Strathdee C A, McLeod M R, Hall J R
Gene Therapy and Molecular Virology Group, The John P. Robarts Research Institute, 100 Perth Drive, London, Ont., Canada.
Gene. 1999 Mar 18;229(1-2):21-9. doi: 10.1016/s0378-1119(99)00045-1.
The tetracycline-responsive expression system is based on the ability of the chimeric tTA and rtTA transactivators to stimulate specifically transcription from a companion synthetic CMV* or TK* promoter element, and can provide tightly regulated gene expression that can be induced up to five orders of magnitude in cultured cells and transgenic mice. A major problem with the system is that high level expression of the tTA or rtTA transactivators causes cellular toxicity. Under conditions of prolonged expression this results in selective pressure against the stable incorporation of vectors expressing the tTA or rtTA transactivators, and makes the generation of stable cell lines and transgenic mice problematic. In this report we describe the development of a set of autoregulated bi-directional expression vectors in which the weaker TK* promoter is used to direct expression of the rtTA or tTA transactivator and the stronger CMV* element is used to direct cDNA expression. In this format the transactivator and response elements are encoded on the same vector, which simplifies the system and ensures that gene expression is effectively skewed in favor of the cDNA while maintaining a continuously low level of transactivator expression. We find that such an autoregulated system works equally well for both the tTA and rtTA transactivators, provided that they contain a nuclear localization signal. Similar to other versions of the tetracycline-responsive expression system, gene expression is tightly regulated and can be efficiently switched between the off and on expression states by doxycycline.

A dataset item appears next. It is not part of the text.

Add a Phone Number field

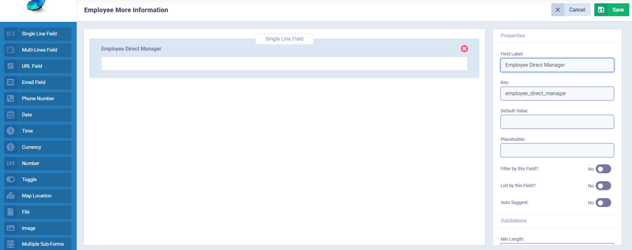click(37, 98)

In contrast with other tetracycline-responsive systems, however, expression of the rtTA and tTA transactivators from the autoregulated TK* promoter is low enough such that there is no cellular toxicity associated with either expression state. By incorporating a selectable marker into these vectors, all of the components required for using the system are now contained on a single plasmid construct, and we find that this format provides a more reliable and greatly simplified method for the generation of stable cell lines.

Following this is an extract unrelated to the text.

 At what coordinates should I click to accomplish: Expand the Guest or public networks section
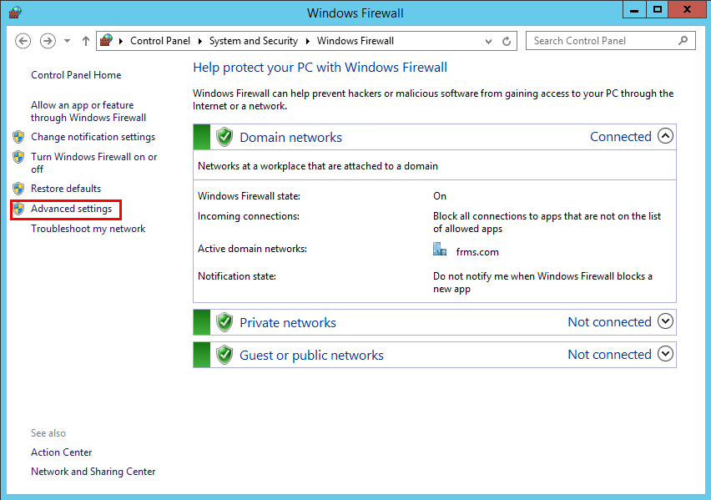point(665,354)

四环素反应性表达系统基于嵌合反式四环素转录激活因子(tTA)和反向四环素转录激活因子(rtTA)反式激活剂特异性刺激与其配套的合成巨细胞病毒*(CMV*)或胸苷激酶*(TK*)启动子元件转录的能力,并且能够提供严格调控的基因表达,在培养细胞和转基因小鼠中其诱导水平可达五个数量级。该系统的一个主要问题是tTA或rtTA反式激活剂的高水平表达会导致细胞毒性。在长期表达的条件下,这会对表达tTA或rtTA反式激活剂的载体的稳定整合产生选择性压力,从而使稳定细胞系和转基因小鼠的构建出现问题。在本报告中,我们描述了一组自调控双向表达载体的构建,其中较弱的TK启动子用于指导rtTA或tTA反式激活剂的表达,而较强的CMV元件用于指导cDNA的表达。在这种形式下,反式激活剂和反应元件编码在同一载体上,这简化了系统,并确保基因表达有效地偏向于cDNA,同时保持反式激活剂的持续低水平表达。我们发现,只要tTA和rtTA反式激活剂含有核定位信号,这样的自调控系统对它们都同样有效。与四环素反应性表达系统的其他版本类似,基因表达受到严格调控,并且可以通过强力霉素在关闭和开启表达状态之间有效切换。然而,与其他四环素反应性系统不同的是,来自自调控TK*启动子的rtTA和tTA反式激活剂的表达足够低,以至于两种表达状态均无细胞毒性。通过将一个选择标记整合到这些载体中,使用该系统所需的所有组件现在都包含在单个质粒构建体中,并且我们发现这种形式为稳定细胞系的构建提供了一种更可靠且大大简化的方法。